• Problem statement
Stop at the line containing "Task: Expand the Current": every line of the listing from the first up to that one must be set down exactly.

• Data

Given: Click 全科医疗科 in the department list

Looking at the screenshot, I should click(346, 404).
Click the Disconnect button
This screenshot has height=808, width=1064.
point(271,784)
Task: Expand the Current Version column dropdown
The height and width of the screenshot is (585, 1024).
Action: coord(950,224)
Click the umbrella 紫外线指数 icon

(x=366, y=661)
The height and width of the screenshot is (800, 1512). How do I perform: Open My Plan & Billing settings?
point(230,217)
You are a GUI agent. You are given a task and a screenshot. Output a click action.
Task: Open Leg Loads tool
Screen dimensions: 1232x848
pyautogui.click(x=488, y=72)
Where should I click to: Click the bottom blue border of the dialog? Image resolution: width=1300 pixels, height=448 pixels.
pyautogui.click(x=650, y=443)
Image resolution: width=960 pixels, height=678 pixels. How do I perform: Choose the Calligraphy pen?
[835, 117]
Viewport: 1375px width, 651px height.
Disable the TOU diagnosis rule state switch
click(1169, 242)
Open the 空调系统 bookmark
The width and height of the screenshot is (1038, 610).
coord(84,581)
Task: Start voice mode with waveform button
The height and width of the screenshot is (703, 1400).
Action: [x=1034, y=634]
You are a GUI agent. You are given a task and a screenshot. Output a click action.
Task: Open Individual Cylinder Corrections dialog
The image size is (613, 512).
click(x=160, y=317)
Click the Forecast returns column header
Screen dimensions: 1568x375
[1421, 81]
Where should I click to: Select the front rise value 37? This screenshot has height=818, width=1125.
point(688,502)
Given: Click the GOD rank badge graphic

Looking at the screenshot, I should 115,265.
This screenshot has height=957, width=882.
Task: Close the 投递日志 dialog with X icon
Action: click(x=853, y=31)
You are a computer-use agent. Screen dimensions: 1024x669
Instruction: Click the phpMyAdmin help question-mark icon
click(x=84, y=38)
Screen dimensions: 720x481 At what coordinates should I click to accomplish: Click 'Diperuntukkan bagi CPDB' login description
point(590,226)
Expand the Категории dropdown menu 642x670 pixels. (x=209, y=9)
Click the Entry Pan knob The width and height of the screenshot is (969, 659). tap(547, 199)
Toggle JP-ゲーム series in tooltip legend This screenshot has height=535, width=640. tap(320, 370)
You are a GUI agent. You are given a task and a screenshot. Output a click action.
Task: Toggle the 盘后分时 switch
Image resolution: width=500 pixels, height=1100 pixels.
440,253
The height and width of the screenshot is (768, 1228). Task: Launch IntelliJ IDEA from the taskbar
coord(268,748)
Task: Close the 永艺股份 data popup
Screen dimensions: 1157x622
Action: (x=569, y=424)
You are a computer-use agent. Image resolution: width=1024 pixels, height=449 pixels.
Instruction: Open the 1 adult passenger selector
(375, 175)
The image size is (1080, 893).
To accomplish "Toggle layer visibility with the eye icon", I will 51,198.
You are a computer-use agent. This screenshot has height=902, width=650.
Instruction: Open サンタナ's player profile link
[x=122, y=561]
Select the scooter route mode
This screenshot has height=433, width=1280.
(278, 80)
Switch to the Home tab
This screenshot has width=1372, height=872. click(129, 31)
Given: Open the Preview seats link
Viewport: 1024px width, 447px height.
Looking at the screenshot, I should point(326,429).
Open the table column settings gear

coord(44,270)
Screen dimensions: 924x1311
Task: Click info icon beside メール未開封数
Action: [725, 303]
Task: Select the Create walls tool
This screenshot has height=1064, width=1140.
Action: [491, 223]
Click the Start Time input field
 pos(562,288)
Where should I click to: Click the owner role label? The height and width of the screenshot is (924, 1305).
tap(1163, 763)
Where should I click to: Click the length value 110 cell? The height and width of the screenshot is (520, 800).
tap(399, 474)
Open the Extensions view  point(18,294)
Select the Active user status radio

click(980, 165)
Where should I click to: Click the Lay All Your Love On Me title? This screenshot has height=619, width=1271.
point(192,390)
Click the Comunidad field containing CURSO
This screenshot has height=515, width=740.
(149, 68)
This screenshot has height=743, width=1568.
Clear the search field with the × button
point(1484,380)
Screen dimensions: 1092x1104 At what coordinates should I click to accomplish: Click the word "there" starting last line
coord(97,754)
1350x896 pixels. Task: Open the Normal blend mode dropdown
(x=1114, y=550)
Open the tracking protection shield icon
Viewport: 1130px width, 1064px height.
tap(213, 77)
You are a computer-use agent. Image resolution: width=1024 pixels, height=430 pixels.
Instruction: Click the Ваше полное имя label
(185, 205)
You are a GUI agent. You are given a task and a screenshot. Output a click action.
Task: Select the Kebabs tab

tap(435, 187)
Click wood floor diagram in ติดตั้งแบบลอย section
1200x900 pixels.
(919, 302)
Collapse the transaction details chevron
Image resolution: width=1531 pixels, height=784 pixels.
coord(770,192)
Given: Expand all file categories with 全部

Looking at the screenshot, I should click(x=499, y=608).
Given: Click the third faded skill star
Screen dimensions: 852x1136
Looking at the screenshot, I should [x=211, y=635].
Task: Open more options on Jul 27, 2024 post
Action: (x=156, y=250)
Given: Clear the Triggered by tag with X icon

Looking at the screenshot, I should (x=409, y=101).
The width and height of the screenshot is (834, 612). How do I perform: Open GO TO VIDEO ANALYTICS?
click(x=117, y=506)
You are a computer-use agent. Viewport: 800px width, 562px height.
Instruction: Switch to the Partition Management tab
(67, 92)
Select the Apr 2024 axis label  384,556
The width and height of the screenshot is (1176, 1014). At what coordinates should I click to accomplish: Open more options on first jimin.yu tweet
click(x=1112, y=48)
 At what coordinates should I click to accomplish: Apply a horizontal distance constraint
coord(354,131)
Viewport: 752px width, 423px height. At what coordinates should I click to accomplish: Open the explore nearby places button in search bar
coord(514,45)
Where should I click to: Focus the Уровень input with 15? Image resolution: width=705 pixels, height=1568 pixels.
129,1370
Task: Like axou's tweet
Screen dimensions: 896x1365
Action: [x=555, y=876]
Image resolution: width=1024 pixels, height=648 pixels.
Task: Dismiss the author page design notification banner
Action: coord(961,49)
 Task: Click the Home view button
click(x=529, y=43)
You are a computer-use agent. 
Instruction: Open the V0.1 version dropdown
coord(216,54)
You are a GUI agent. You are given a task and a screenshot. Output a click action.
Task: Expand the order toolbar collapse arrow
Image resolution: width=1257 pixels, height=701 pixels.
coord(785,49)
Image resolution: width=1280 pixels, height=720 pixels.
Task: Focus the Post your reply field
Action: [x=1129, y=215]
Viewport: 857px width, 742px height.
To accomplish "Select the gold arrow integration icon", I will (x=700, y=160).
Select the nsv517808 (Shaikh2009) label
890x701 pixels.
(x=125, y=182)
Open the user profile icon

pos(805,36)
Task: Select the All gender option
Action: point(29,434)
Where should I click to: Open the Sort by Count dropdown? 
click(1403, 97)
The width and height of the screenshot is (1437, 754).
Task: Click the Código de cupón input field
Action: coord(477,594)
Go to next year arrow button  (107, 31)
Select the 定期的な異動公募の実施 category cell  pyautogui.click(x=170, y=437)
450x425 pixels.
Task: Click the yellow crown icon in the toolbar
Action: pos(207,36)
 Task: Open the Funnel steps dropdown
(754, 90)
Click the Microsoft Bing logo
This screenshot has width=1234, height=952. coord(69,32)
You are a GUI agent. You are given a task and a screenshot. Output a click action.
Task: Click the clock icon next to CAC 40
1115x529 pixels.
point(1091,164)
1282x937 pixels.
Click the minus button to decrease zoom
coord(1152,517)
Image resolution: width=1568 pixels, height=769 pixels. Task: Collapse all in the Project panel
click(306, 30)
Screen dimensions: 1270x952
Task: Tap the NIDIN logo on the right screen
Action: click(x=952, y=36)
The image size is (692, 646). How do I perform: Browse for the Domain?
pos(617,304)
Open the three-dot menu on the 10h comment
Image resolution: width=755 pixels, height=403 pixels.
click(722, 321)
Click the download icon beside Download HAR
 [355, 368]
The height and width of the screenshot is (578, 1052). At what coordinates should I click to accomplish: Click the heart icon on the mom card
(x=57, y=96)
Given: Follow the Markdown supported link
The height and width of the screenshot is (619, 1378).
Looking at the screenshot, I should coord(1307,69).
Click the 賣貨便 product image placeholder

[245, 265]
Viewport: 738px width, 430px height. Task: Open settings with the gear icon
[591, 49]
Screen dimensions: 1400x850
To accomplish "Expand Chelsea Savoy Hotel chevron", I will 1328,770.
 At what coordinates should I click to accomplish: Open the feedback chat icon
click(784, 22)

• Problem solution
Given: Click 全科医疗科 in the department list

Looking at the screenshot, I should click(346, 404).
Click the Disconnect button
This screenshot has height=808, width=1064.
point(271,784)
Task: Expand the Current Version column dropdown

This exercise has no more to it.